Abstract

SUMMARYCoagulation factor XI deficiency, also called hemophilia C, is the least common type of hemophilia in Norway. It differs from hemophilia A and B in its unpredictable clinical pattern. Patients often have no spontaneous bleeding tendency, but they can have serious and life‐threatening bleedings when suffering trauma or undergoing surgical procedures. We report the case of a child with a hitherto undiagnosed factor XI deficiency. She had previously experienced excessive bleeding and required transfusion of saline‐adenine‐glucose erythrocytes after minor surgery. The patient was planned to a major surgical procedure with partial pelvic resection (hemipelvectomy) because of an Ewing sarcoma.
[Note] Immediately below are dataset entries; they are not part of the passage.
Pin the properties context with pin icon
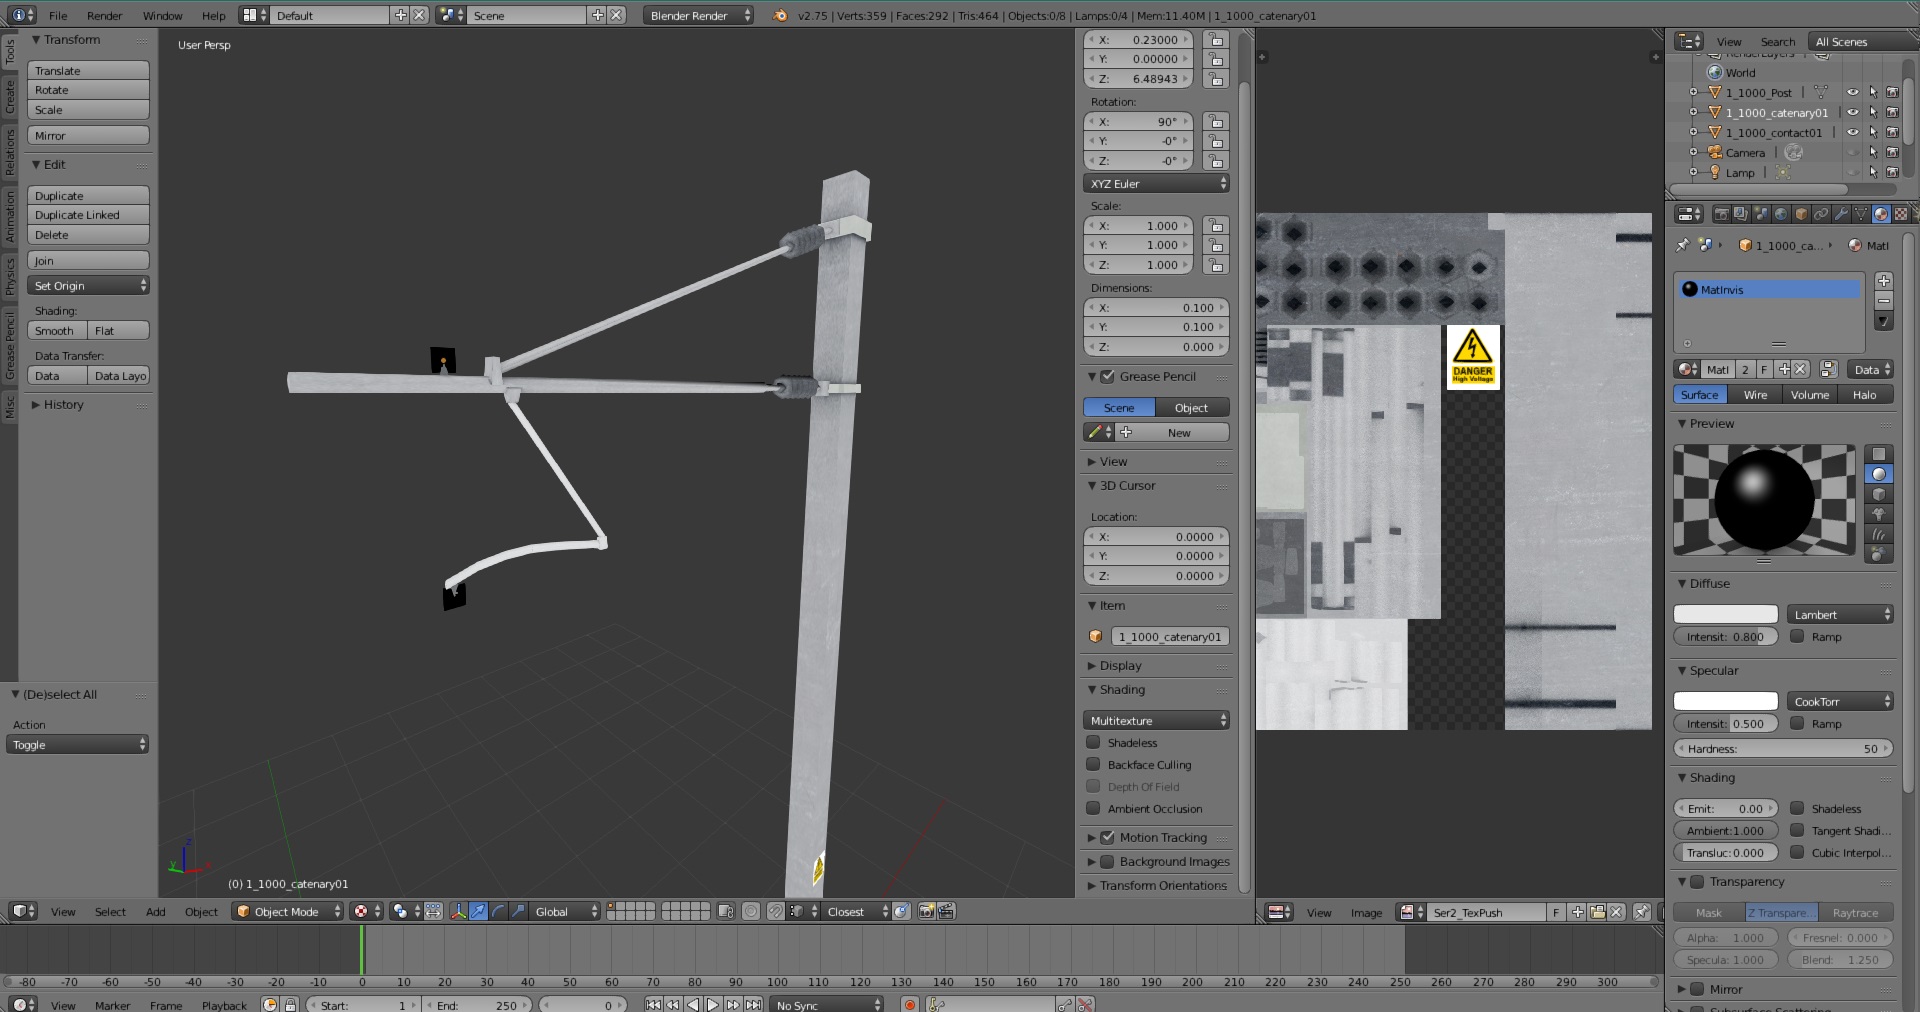The height and width of the screenshot is (1012, 1920). point(1682,245)
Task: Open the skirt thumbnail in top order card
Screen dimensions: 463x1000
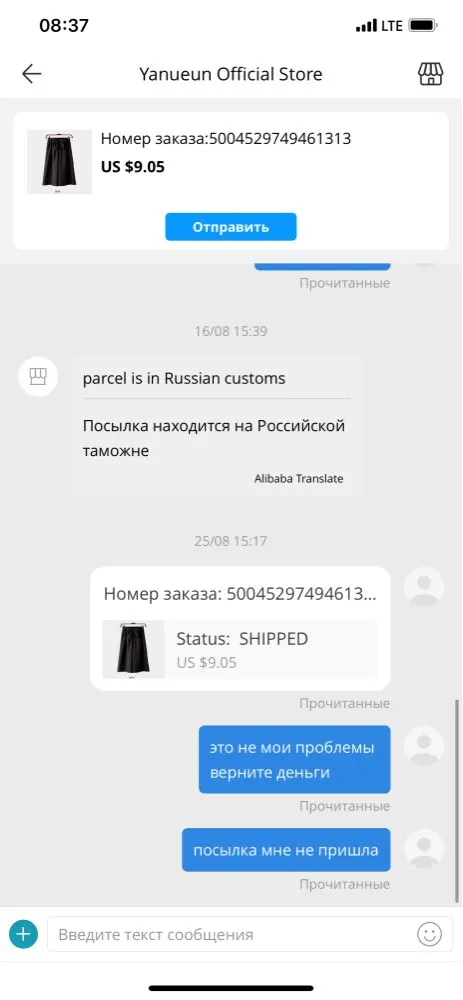Action: click(59, 162)
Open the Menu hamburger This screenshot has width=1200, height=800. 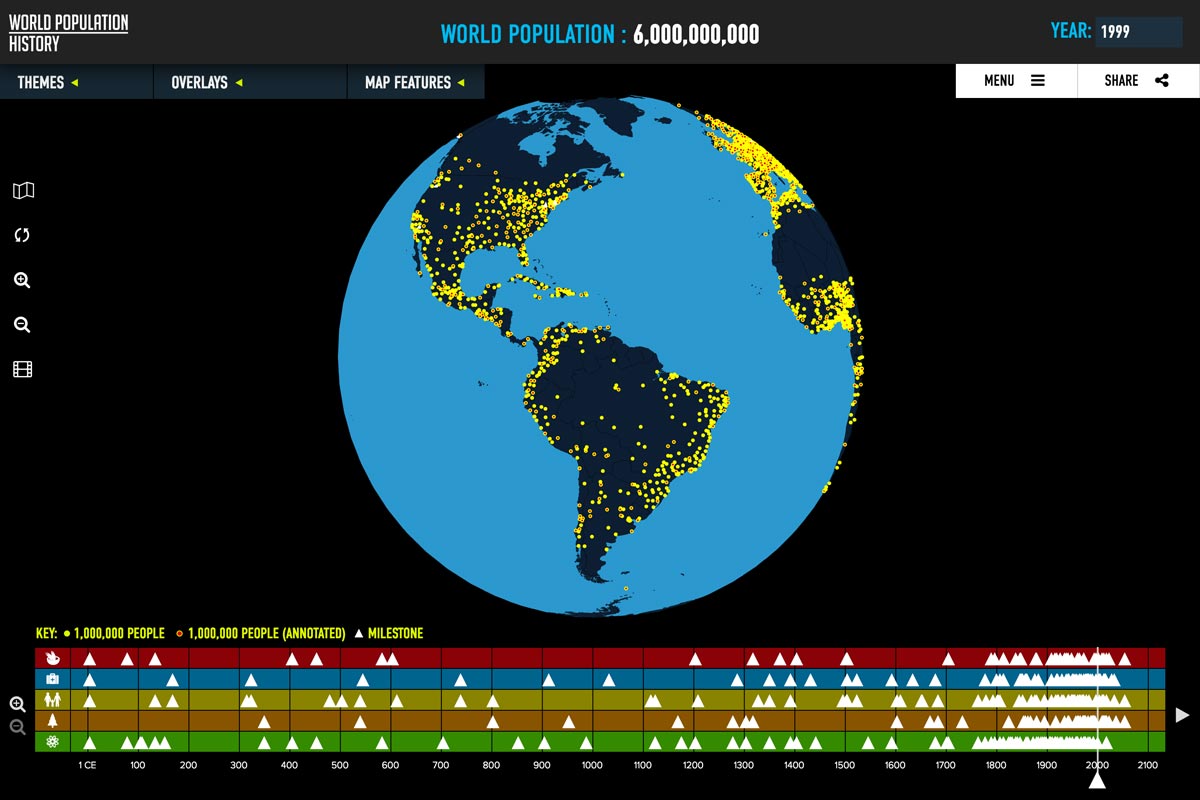pos(1015,81)
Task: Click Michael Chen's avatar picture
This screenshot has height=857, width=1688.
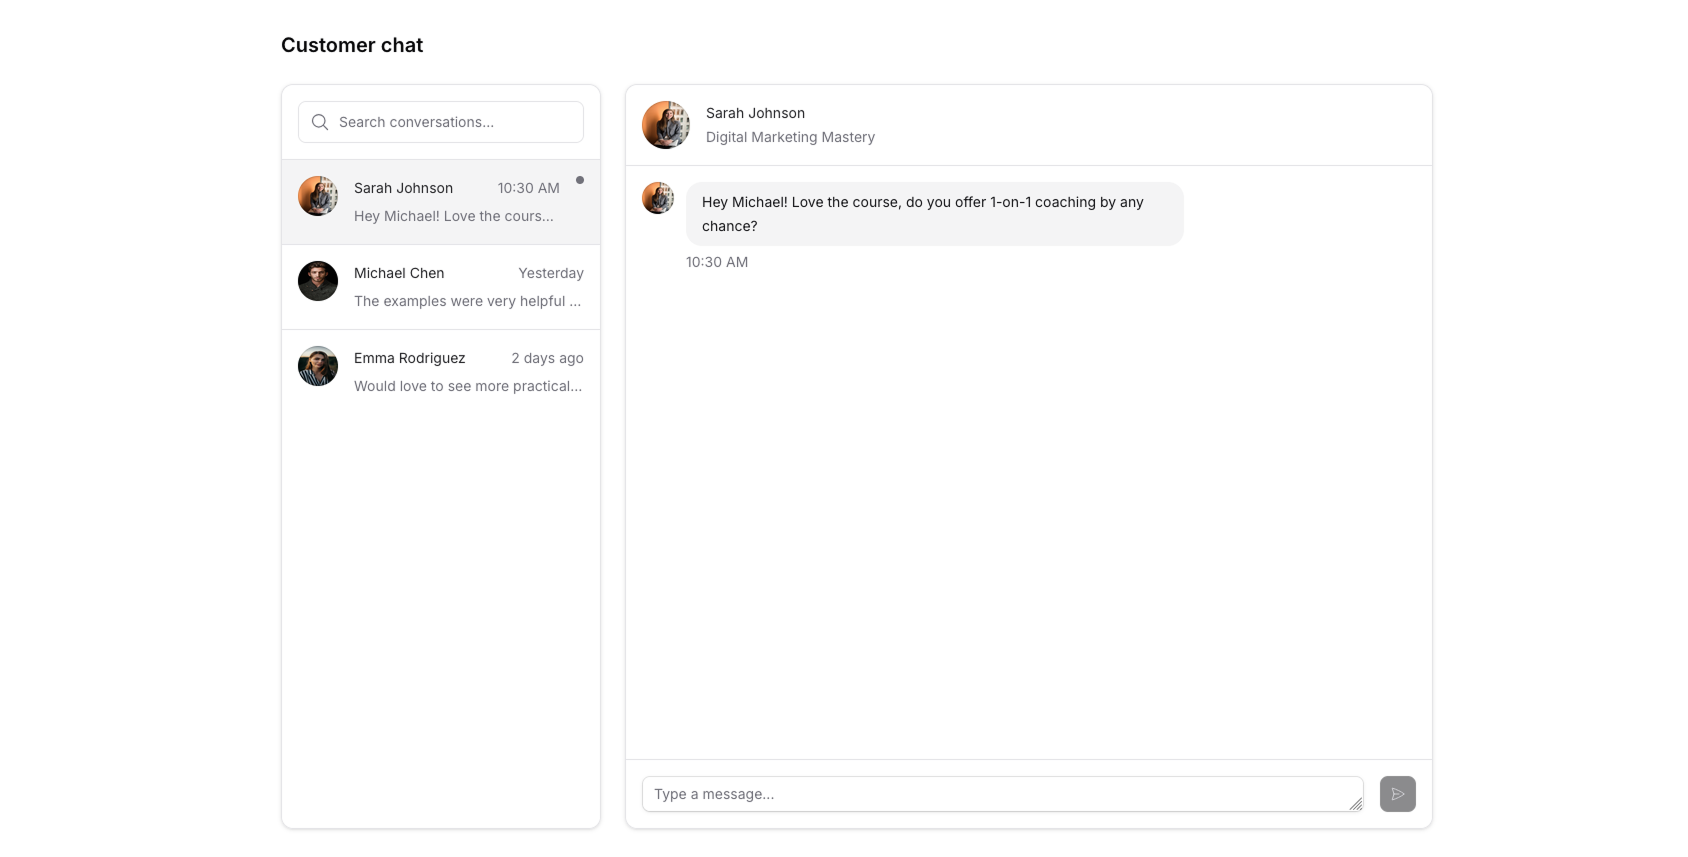Action: coord(318,281)
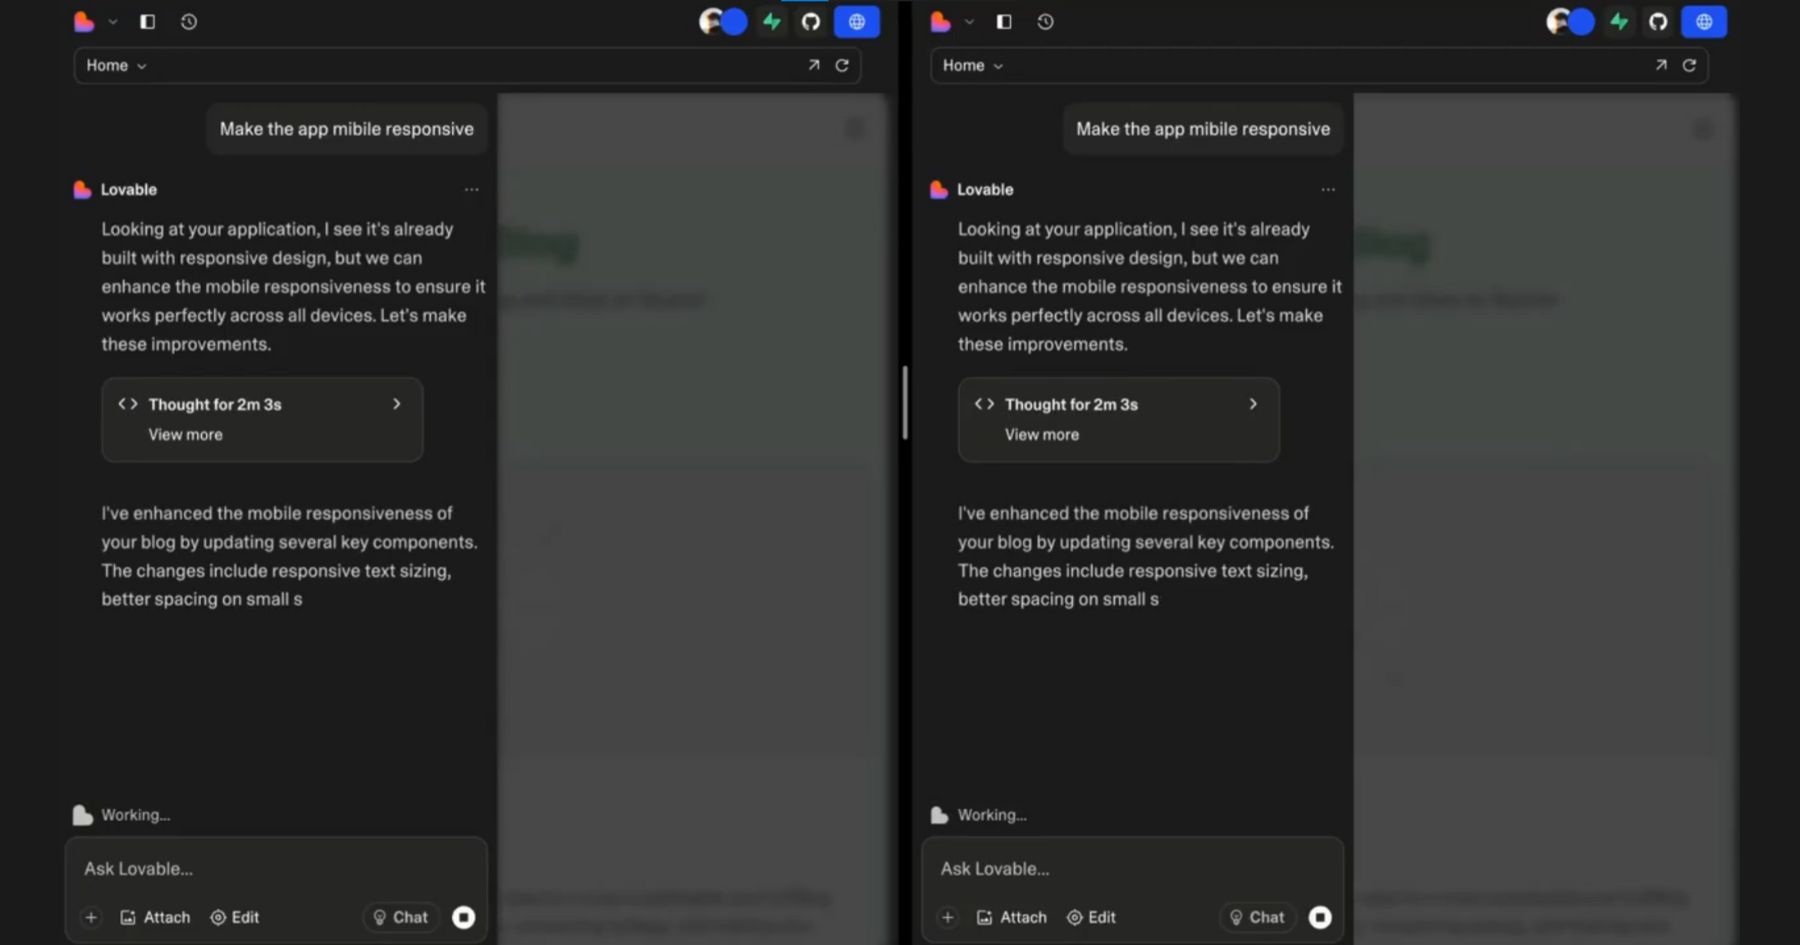
Task: Click 'View more' in left pane thought box
Action: (185, 435)
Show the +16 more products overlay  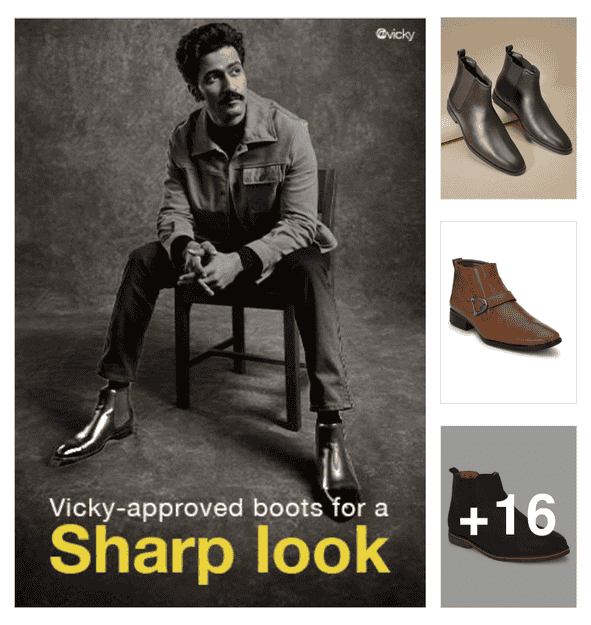509,516
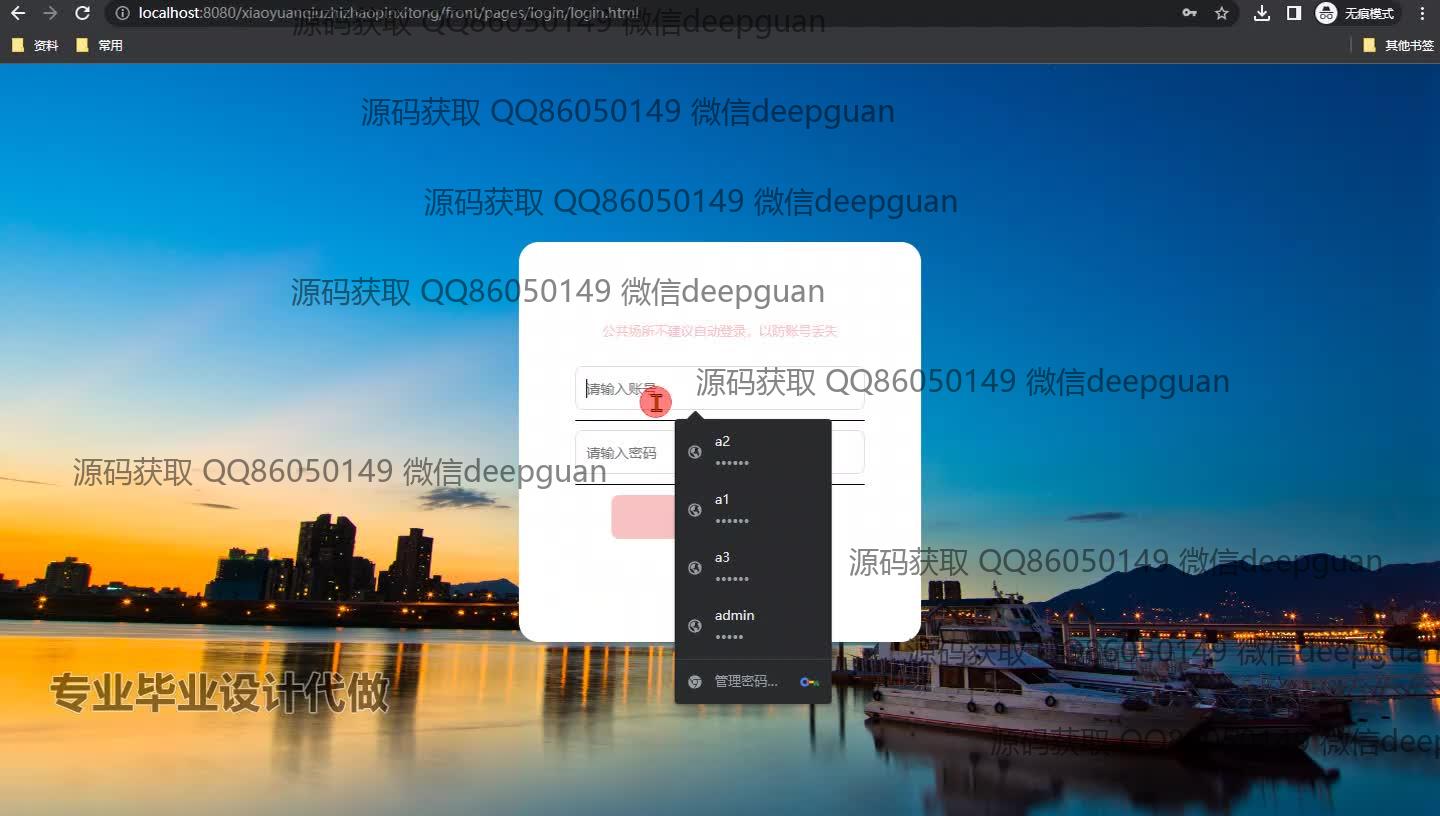This screenshot has width=1440, height=816.
Task: Go back to the previous page
Action: [x=17, y=13]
Routine preoperative coagulation tests showed a moderately elevated international normalized ratio and a substantially prolonged activated partial thromboplastin time, which were due to a factor XI level at 0.2% of normal. Perioperative management of the patient was planned in collaboration with a coagulation specialist. In addition to replacement of erythrocytes, two different mechanisms were targeted for correcting the hemostatic defect. Substitution of factor XI was done by infusion of plasma, and inhibition of fibrinolysis was achieved by systemic and local administration of tranexamic acid. Surgery was then performed without excessive bleeding, and the patient did not require postoperative blood transfusions.